> PROBLEM REQUIREMENTS:
An exact reproduction of the data below is expected, free of images.

━━ EXERCISE MATERIAL ━━

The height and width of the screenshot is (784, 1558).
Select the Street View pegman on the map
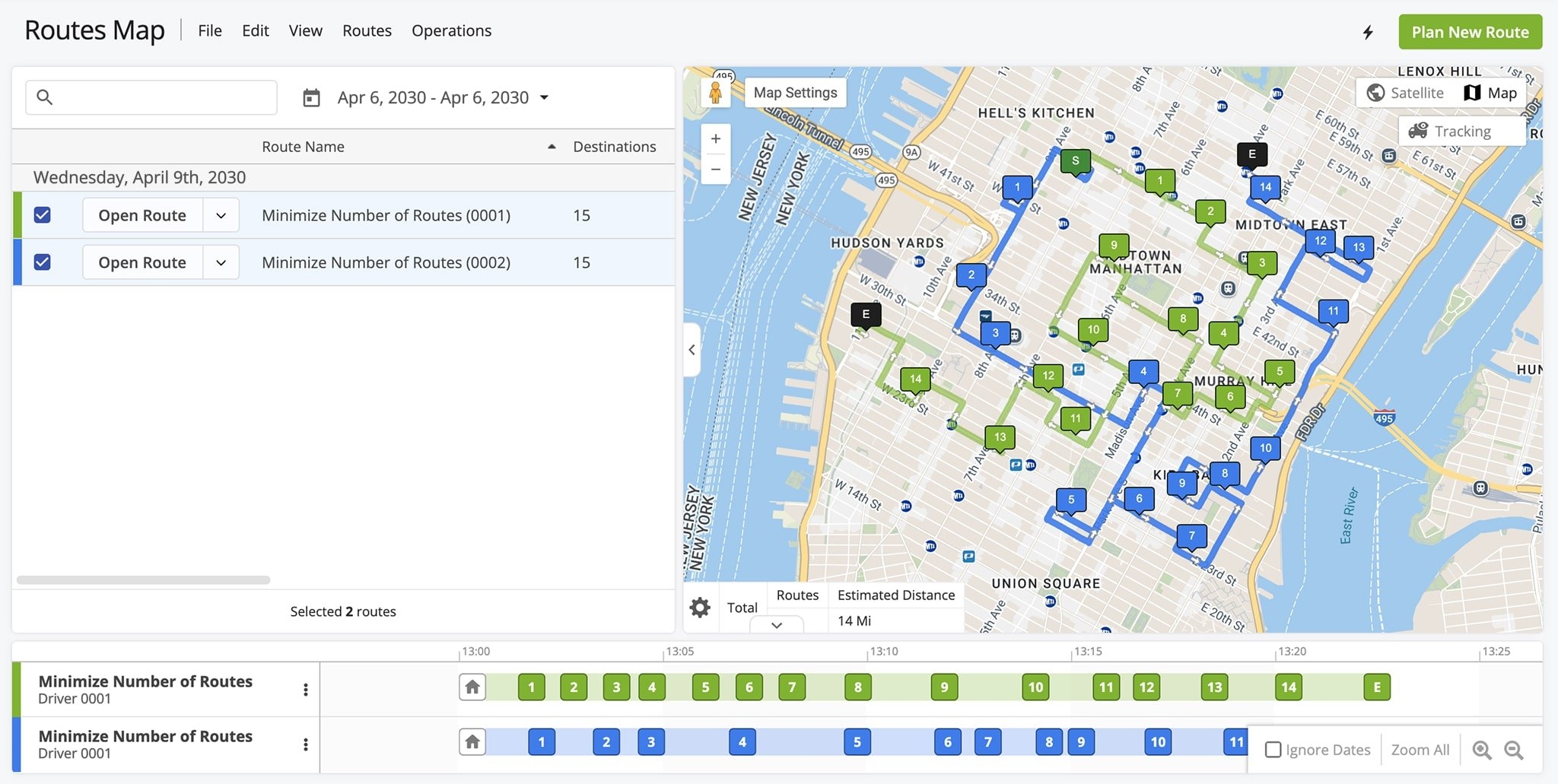coord(716,91)
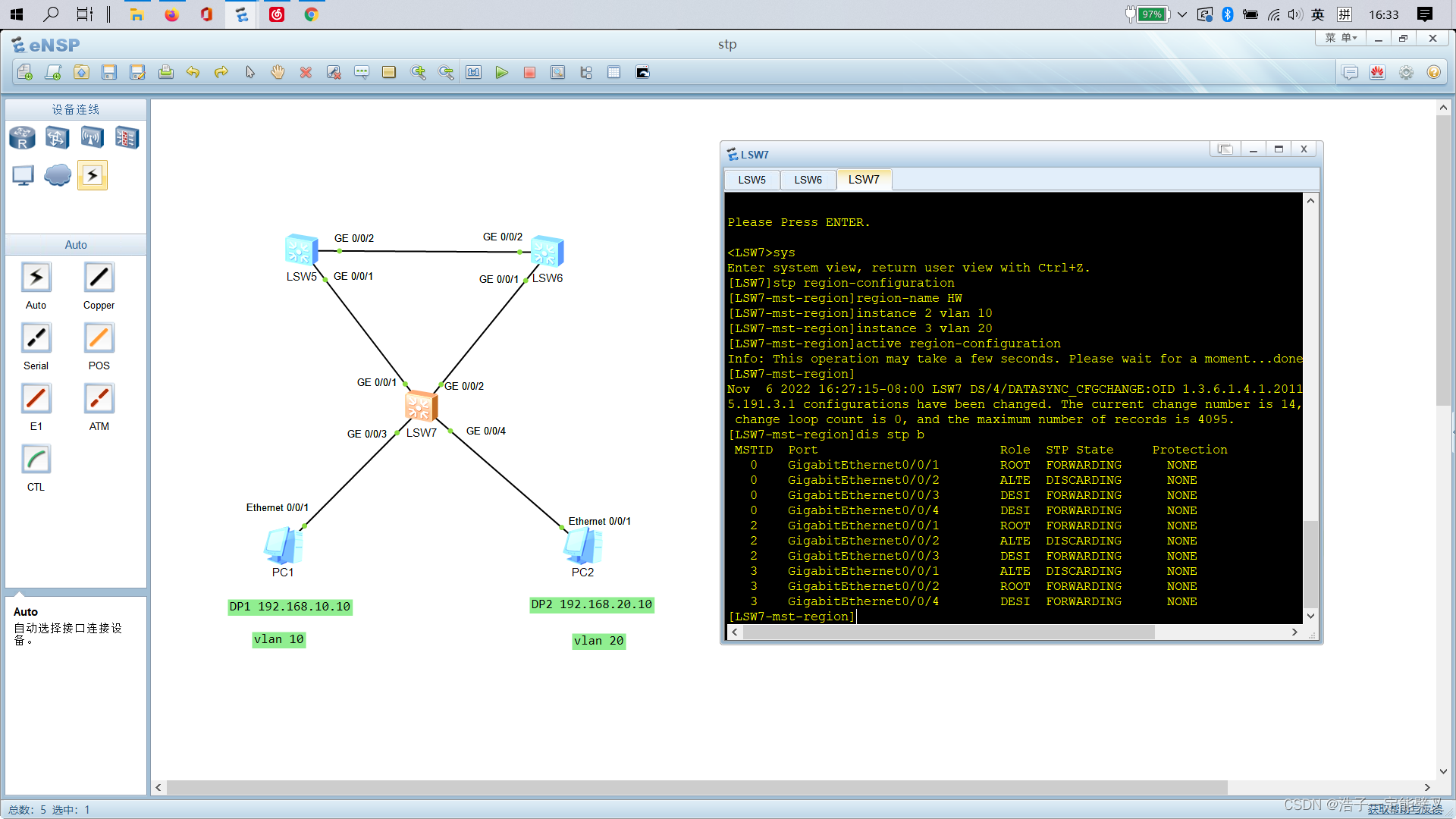The height and width of the screenshot is (819, 1456).
Task: Choose the Copper cable type
Action: (99, 278)
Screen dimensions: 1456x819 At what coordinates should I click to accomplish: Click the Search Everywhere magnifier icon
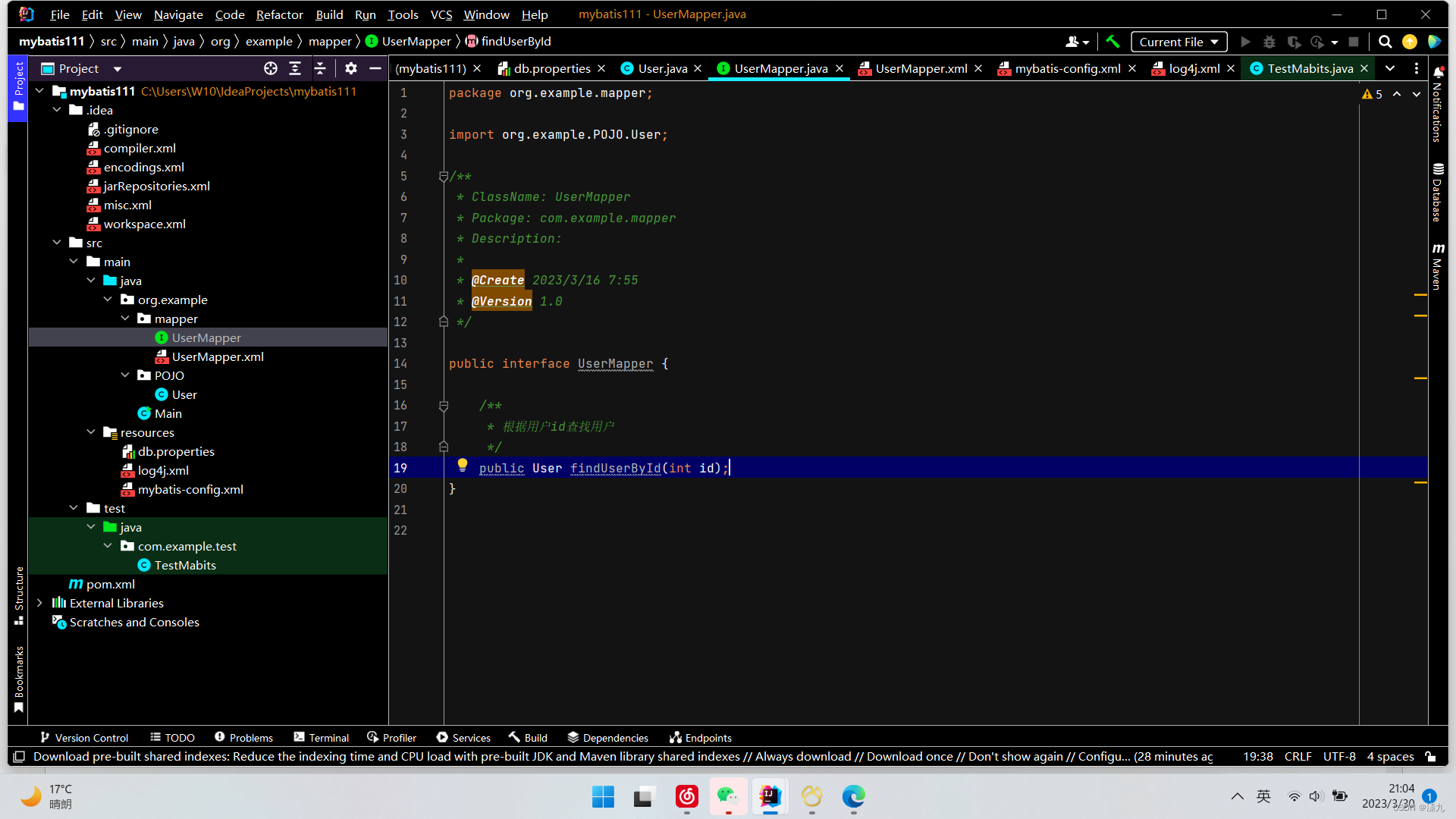click(1385, 42)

━━━

> EXPECTED OUTPUT:
The height and width of the screenshot is (784, 1558).
Select the Street View pegman on the map
coord(716,91)
The height and width of the screenshot is (819, 1456).
Task: Choose the Copper cable type
Action: (99, 278)
Screen dimensions: 1456x819 At what coordinates should I click to accomplish: Click the Search Everywhere magnifier icon
click(1385, 42)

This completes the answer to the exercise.